Reading text:
-------------------------

Becoming deeply accepting of the idea of expending lots of time and energy on healing myself has been a godsend for me. My regular exercise is a gift. My new plan to nourish myself with a frequent-flyer-mile trip to see my best friend (who moved to California in the fall) is exciting. My energy spent on meal-planning and cooking is extensive, but nurturing. My slow breakfast under my SAD lamp is pleasurable. My energy is more relaxed, and my thinking is clearer. My stressors, though still inevitably present, are easier to manage. I’m starting to feel like I can manage life again.
Though my husband’s Ph.D. student salary is small, we have been careful to set up our lives so that we can live on what he makes for the time being. (If taking this step meant we depleted our savings, it’s less likely it would be healing. If it meant we went into debt, it’s likely it would be harmful to my self-care, as I know from the past that debt is a huge burden on me. But neither of those should happen with this set-up.) Our set-up gives me the very fortunate opportunity to explore what feeds and heals me. If I’m writing or contributing financially in other ways at this time, that’s great. But I don’t actually have to be. Even writing this, it seems almost blasphemously self-indulgent to state that it’s okay for just taking care of myself to be my first priority of my life at this point, but I have learned—my body has been forcing me to learn—that if I don’t remain flexible in learning how to care for myself, if I don’t make myself a priority, I will end up depleted . . . and lost. Making good decisions about taking care of myself means making responsible, thoughtful decisions for my life, with an emphasis on being aware of my physical, emotional, spiritual, and intellectual needs. And those good choices will naturally lead me to other options for a trajectory toward a life that’s more healed, more fully developed, more meaningful, and more giving.
The Courage to Be by Paul Tillich—A series of talks given by Paul Tillich, in book form, about our purpose, the struggles therein, and how to cope with those struggles. I have done a bit of research on Tillich and his beliefs and existentialism since reading the novel that started me on this process, but I haven’t actually read all of The Courage to Be itself yet. It just arrived at my library’s hold desk for me to pick it up yesterday.
Unstuck: Your Guide to the Seven-Stage Journey Out of Depression by James S. Gordon, M.D.—The work that this book asks you to do is pretty intense, given that you’re probably depressed (or at least pretty down) if you start reading it, but if you want to avoid medication and think finding the ideas and strength to make life changes has the slightest possibility of transforming you, it’s definitely worth a read.
The SAD lamp I use every day—I originally looked at getting one that cost twice as much, but this one has mostly good reviews from several sources. Research indicates it’s best for your eyes and for your depression to get a full-spectrum, 10,000 lux light to use for Seasonal Affective Disorder. I like that this lamp can be put on a stand so that it’s a bit above your eyes instead of staring straight at you. I can read a book or use my computer while still getting the benefits of the lamp and without getting bad eye strain.
The Solace of Leaving Early by Haven Kimmel—this is the novel I was reading that improved my perspective on life. Perhaps I just read it exactly when I needed it, but I think Kimmel does an amazing job of tying the novel’s pieces together while keeping things real. I’m looking forward to reading her other novels and her memoirs now.

-------------------------

Supplied data:
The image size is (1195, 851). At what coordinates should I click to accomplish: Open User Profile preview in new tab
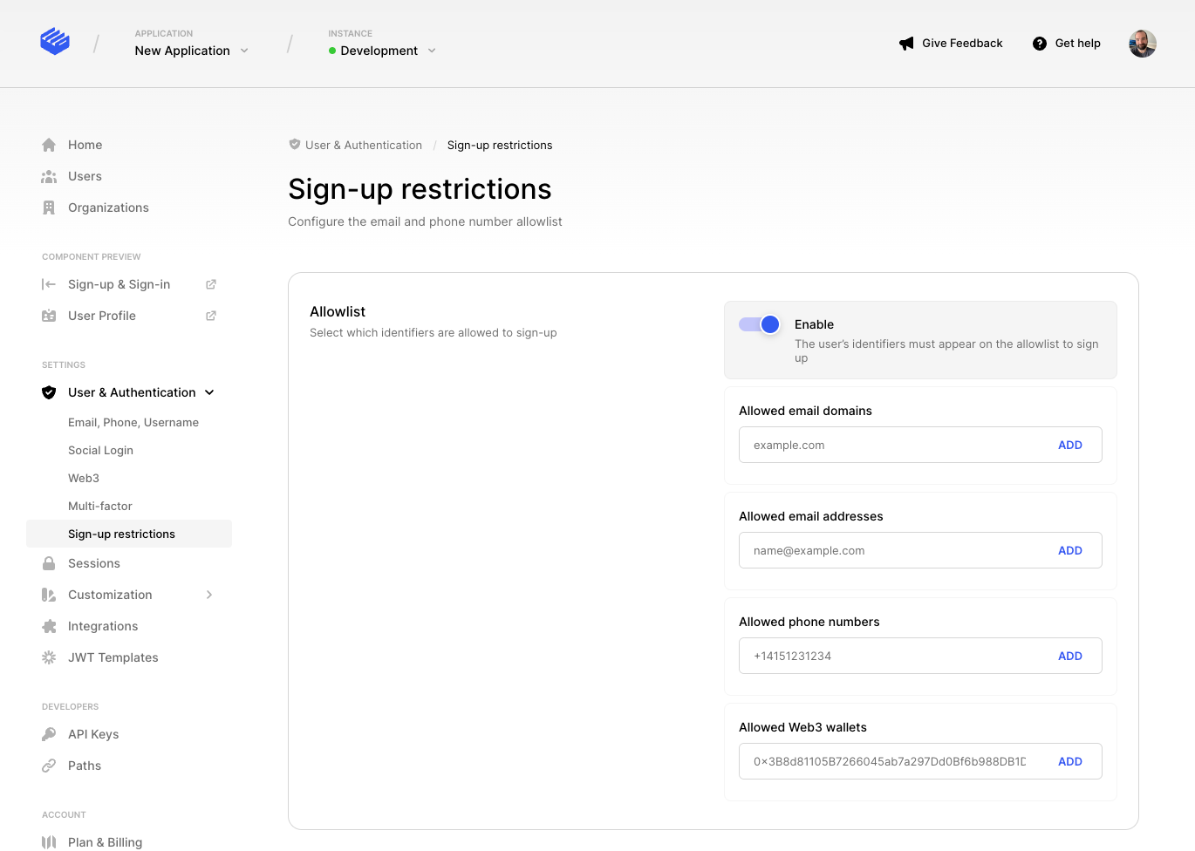pyautogui.click(x=210, y=316)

-------------------------

Task to complete: In the self-care text, what kind of light does research indicate is best for Seasonal Affective Disorder?

Reply: A full-spectrum, 10,000 lux light.